* _Document text_:
-.-.-

It was proceeded exactly as for example E2 except that no wollastonite was introduced in the extruder; said wollastonite was replaced weight pro weight by the polyterephthlamide of class (III).

TABLE 2 Example CE1 Example CE2 In barrel 1: Polyterephthlamide of class (III) 65.57 76.57 Rutile Titanium dioxide 12 12 KRATON ® FG1901X olefin 10 copolymer Lube 0.5 0.5 Optical brightener 0.03 0.03 Antioxidant/heat stabilizer 0.9 0.9 In barrel 5 (delayed addition): Wollastonite 21

EXAMPLES E3 AND E4 Compositions According to the Invention

For examples E3 and E4, it was proceeded exactly as for examples E1 and E2 respectively, except that a polyterephthlamide resin of class (IV), also commercially available from SOLVAY ADVANCED POLYMERS as AMODEL® polyphthalamide, was used instead of the polyterephthlamide resin of class (III).

EXAMPLES CE3 AND CE4 Comparative Compositions Example CE3

It was proceeded exactly as for example E4 except that no KRATON® FG1901X olefin copolymer was introduced in the extruder; said olefin copolymer was replaced weight pro weight by the polyterephthlamide of class (IV).

Example CE4

It was proceeded exactly as for example E4 except that no wollastonite was introduced in the extruder; said wollastonite was replaced weight pro weight by the polyterephthlamide of class (IV).

Compositions (E1), (E2), (E3) and (E4) (according to the invention) exhibited several beneficial properties over comparative compositions (CE1), (CE2), (CE3) and (CE4), and proved to be suitable for being profitably used for the manufacture of various articles, in particular LEDs.

Evaluation of Polymer Compositions.

Reflectance.

Three polymer compositions were deeply assessed, namely E2 (according to the invention), CE1 and CE2 (as comparative compositions).

The reflectance of a material in the visible light spectrum (400-700 nm) is a very important, if not the most important, property of a material to be used for making conventional reflectors, the basic function of which is precisely to reflect the visible light.

The reflectance of a material depends on the wavelength at which it is measured.

For the purpose of the present invention, the total reflectance of a material in the visible light spectrum, expressed in %, is intended to denote:


RT=(R420+R440+R460+R480+R500+R520+R540+R560+R580+R600+R620+R640+R660+R680+R700):15,

wherein Rλ is the reflectance of the material at wavelength λ.

Of particular interest for reflector applications, is the reflectance of the material in the 420-520 nm wavelength region (because it corresponds to the blue region). The reflectance in this range can be quantified by:


R420-520=(R420+R440+R460+R480+R500+R520):6 (expressed in %),

Rλ as above defined.

Initial Reflectance (on Unexposed Samples).

Discs consisting of compositions E2, CE1 and CE2, having a diameter of 2 inches and a thickness of ⅛ inch were molded using a Toyo 55T injection molding machine, with heater zones, from nozzle to feed, of respectively 640, 630, 620 and 605° F.

-.-.-

* _Provided data_:
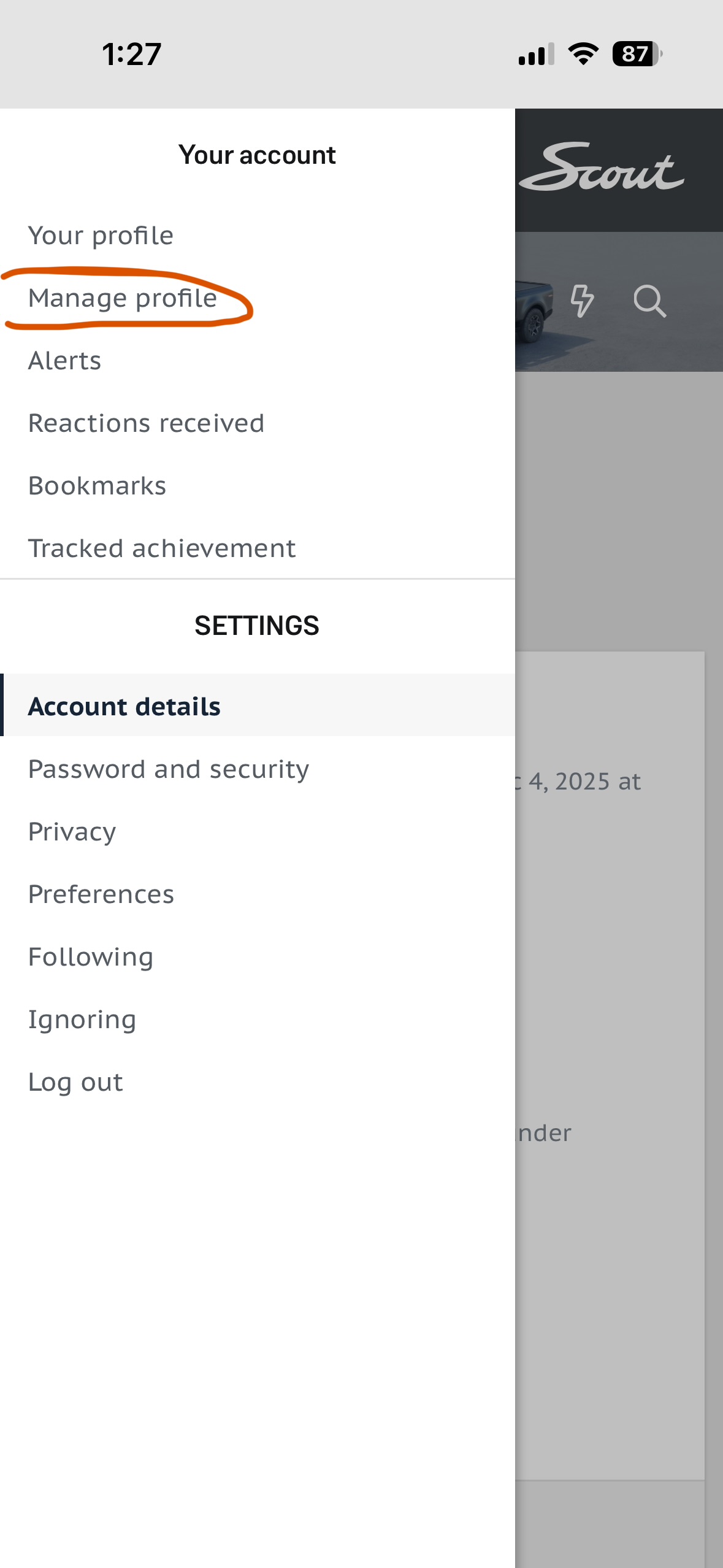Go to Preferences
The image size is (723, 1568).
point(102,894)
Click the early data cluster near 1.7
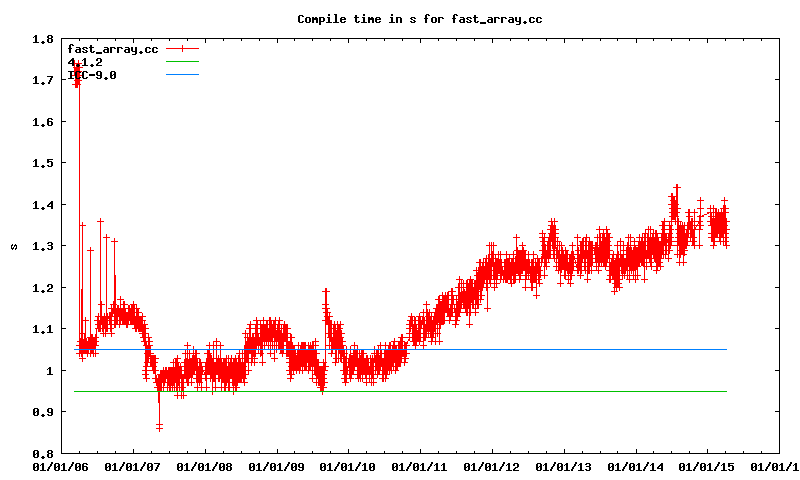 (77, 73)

-.-.-

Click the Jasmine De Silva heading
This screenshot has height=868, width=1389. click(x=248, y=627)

-.-.-

* _Required task A_:
Please restate the polymer text from "Compositions (E1), (E2), (E3)" up to and including "of Polymer Compositions.", swapping "LEDs" for "lamp housings".
* _Required task B_:
In the polymer text, what were the dimensions of the discs molded from compositions E2, CE1 and CE2?
The entries come from a separate source.

* _Task output A_:
Compositions (E1), (E2), (E3) and (E4) (according to the invention) exhibited several beneficial properties over comparative compositions (CE1), (CE2), (CE3) and (CE4), and proved to be suitable for being profitably used for the manufacture of various articles, in particular lamp housings.

Evaluation of Polymer Compositions.

* _Task output B_:
They had a diameter of 2 inches and a thickness of ⅛ inch.